The Young Woman in the Green Dress, by Tamara de Lempicka (ca. 1931) in Mike and Andrea’s House (photo by Michael Igo)
Well before I started Aqueous, Andrea and I went to the Museum of Fine Arts in Boston while in graduate school together, and I was drawn to Lempicka’s style, choice of subjects, primary colors, and abstraction of the human form. In many ways, all her human subjects were “super humans”, both women and men. Soon after, I bought a sharp aluminum-framed print of The Young Woman in the Green Dress, and it has hung in our apartment, house, and office for stretches of time over the last 20 years. When I look at the painting, I harken back to a time when we were young and in love (now old and in love), innocent in the ways of career, life, children, and what lie ahead with suburban corporate life. The spirit of Art Deco never extinguished in me: the pedantic nature of the proletariat life I was “supposed” to live pressured me to create Aqueous and a life of growth with limitless possibilities as an owner of a consulting design firm. In fewer words, a future.
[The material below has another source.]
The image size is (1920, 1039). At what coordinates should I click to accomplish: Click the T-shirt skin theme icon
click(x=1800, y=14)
Lapis Lazuli from Mike’s Desk (Flat Piece Purchased at the Museum of Science, Boston, MA; Sphere From The Miner’s Pick Rock Shop, Jerome, AZ (photo by Michael Igo)
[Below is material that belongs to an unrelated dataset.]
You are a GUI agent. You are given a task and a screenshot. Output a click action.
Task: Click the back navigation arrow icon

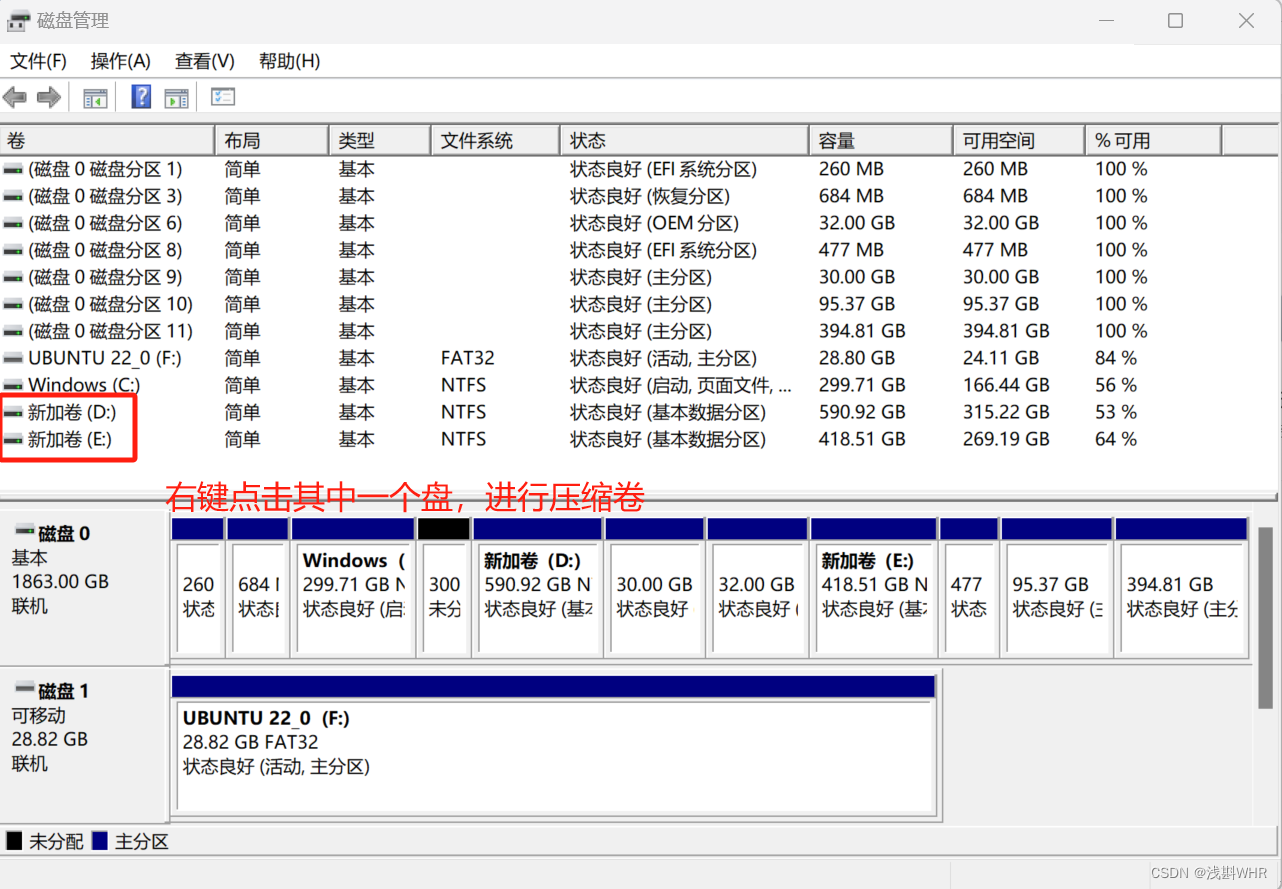point(15,97)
Art Deco is throughout Aqueous’ brand. Ultramarine (Aqueous’ Blue) is in the Art Deco palette having an aura of peace, knowledge, and understanding. It is power, but of the mind, not of the body or of weaponry. It is the same color as lapis lazuli adorned by the Pharaohs and the gem was crushed to create a dye of that color. Bambino font (Aqueous’ Font) is a nod to the era of Art Deco. As a derivative of the Futura font family, it is nearly identical to the Monopoly font I had grown attached to, so much so, that I created my own Aqueous Monopoly board in a nerdy arts and crafts project during Covid. Bold, dynamic, and futuristic, Bambino underscores modernity and creativity apart from the corporate script while still providing a crisp and legible sans serif font for reports and engineering plans.
Aqueous is Art Deco if it were an engineering firm: design-based, egalitarian, and forward-thinking. Its branding is a reflection of my values, what I hold dear, and my interpretation of art, design, and the future. As Oscar Wilde also said, ‘It is the spectator, and not life, that art really mirrors.’